Always in Stitches Founder Peg Winter said the group was excited to learn of the win.
“Leah is such a go getter,” she said, “and has previously written several articles about our group. At first I didn't expect her to win, but when she did, we were thrilled.”
When asked why she decided to write about the quilting group, Rudolph responded, “Always in Stitches is an amazing group and has done so much for our community! I'm extremely proud of each and every one of them and their contributions.”
“It just goes to show,” she added, “what a 'community-centered' organization this library has become.”
Winter said the group's relationship with the library has been great from the start.
“The library has been so good to us,” she said, “allowing us to pretty much do whatever we wanted and in return, the group has worked on many projects for the library. We have donated three or four quilts to them to use as fundraisers and have contributed many, many items to the library's Holiday Marketplace.”
According to the winning essay, since Always in Stitches began in Sept. 2006 as a small sewing class, the group has also donated quilts and sewing projects to a number of other organizations, including Susan Komen Breast Cancer Foundation, Griffin Pond Animal Shelter, Ronald McDonald House, Gino Merli Veterans Center, ConKerr Cancer, Project DJ and more.
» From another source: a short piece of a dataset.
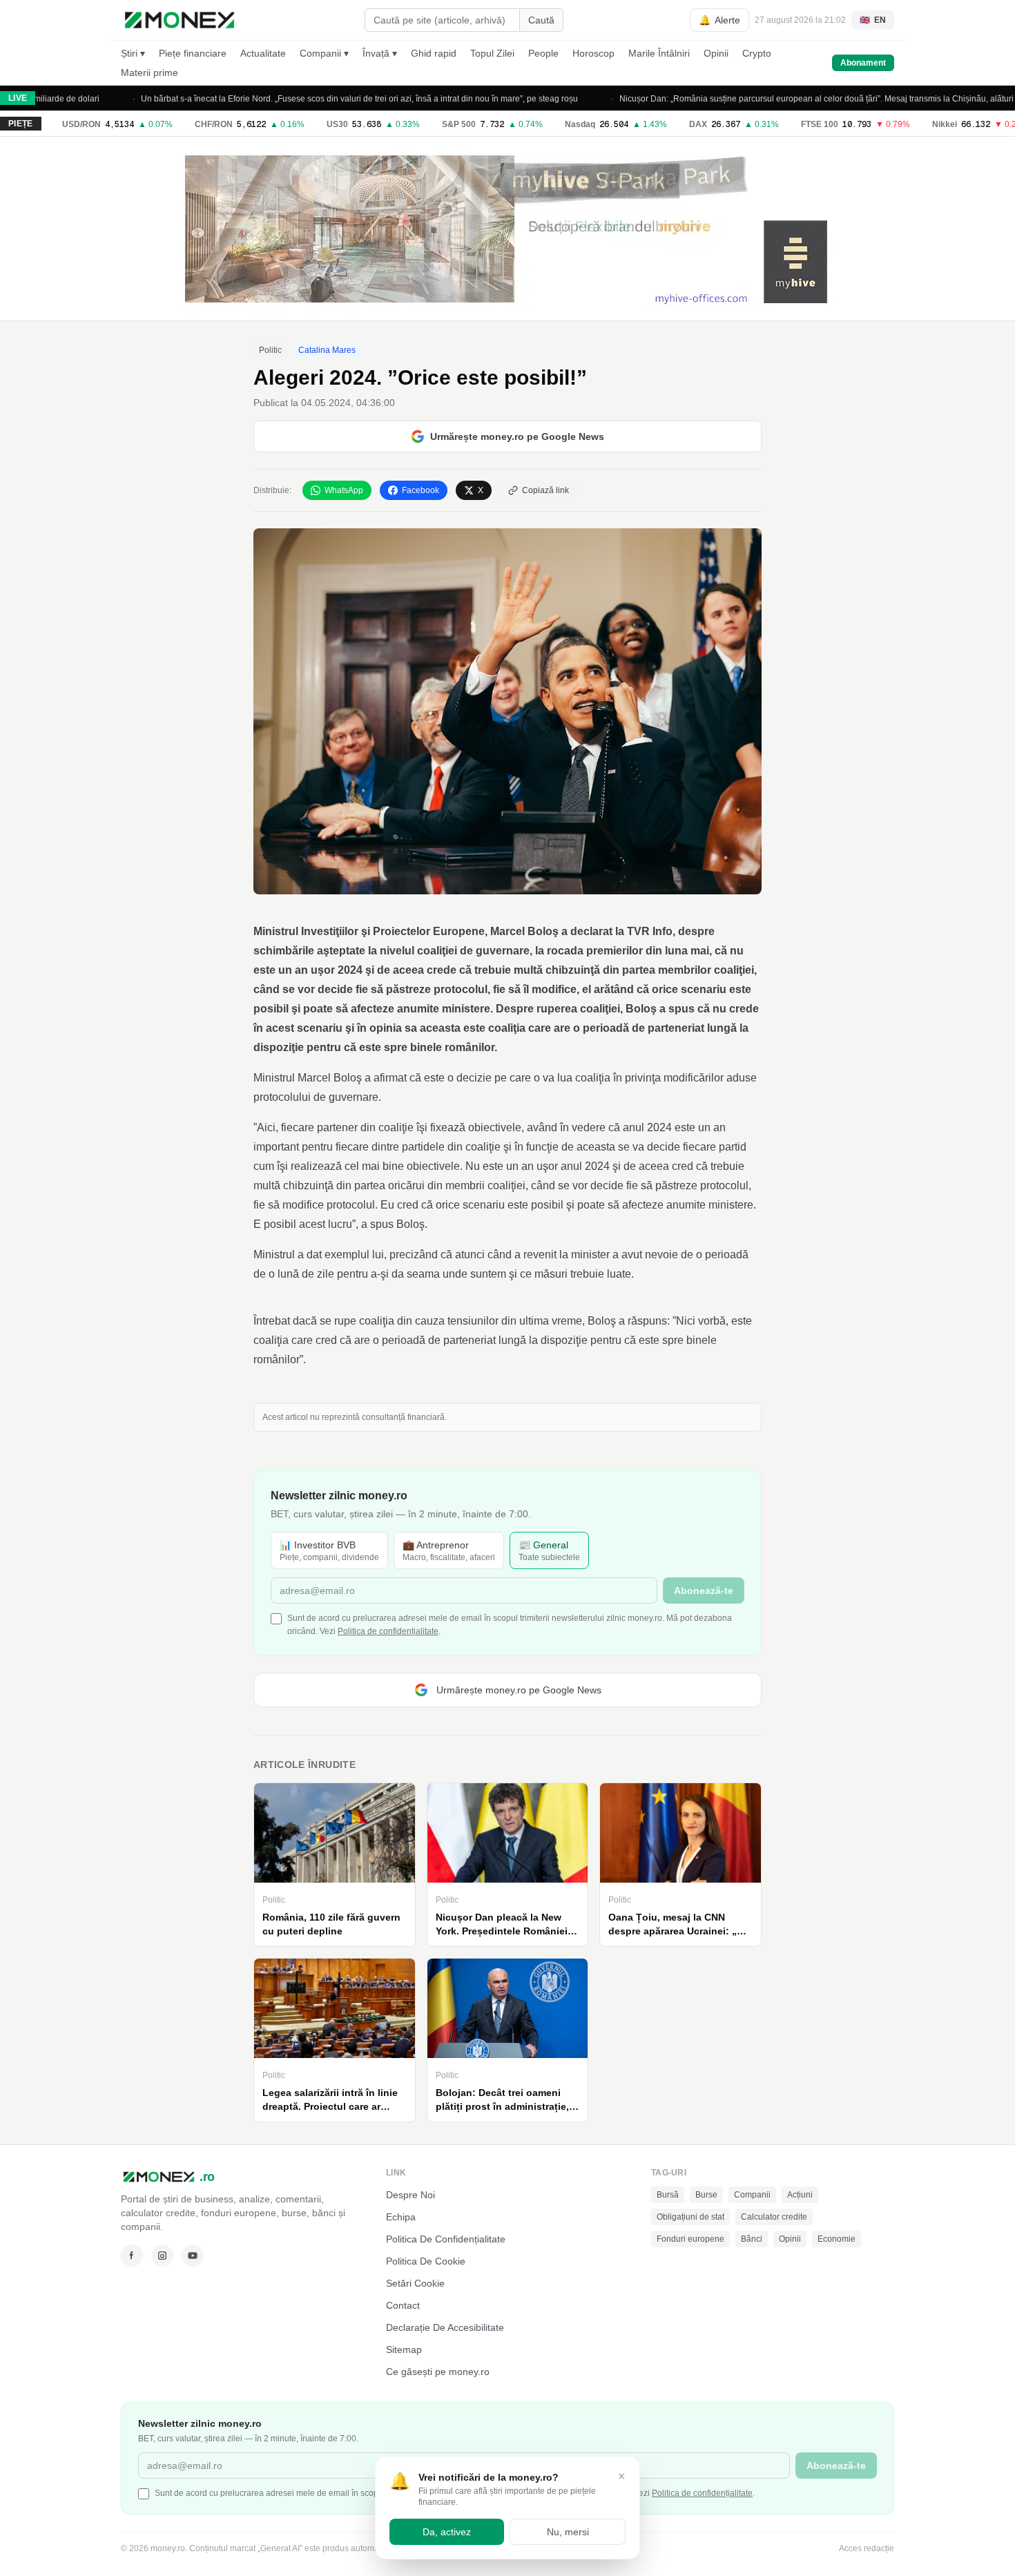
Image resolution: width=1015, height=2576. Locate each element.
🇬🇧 (873, 20)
Group members meet every Tuesday at the Library to sew and share their current projects with each other.
But, as Rudolph pointed out at the close of her essay, the group is much more than just a creative outlet. “It offers friendship, support, and community service,” she wrote. “Always in Stitches, sewing, laughing, or crying, they do it together, at the Abington Community Library.”
“Members of the group have become like a family,” Winter said. “Many new friends have been made and members are right there to help one another. We are loud! We laugh a lot! And we thoroughly enjoy being together.”
She later added, “The group has become a big part of my life and I can't imagine it not being there. And I'm eternally grateful to Leah and the Library for giving me the chance to do this.”
According to Rudolph, the full essay will soon be posted on the library's website, lclshome.org/abington under the link “What's Going On.”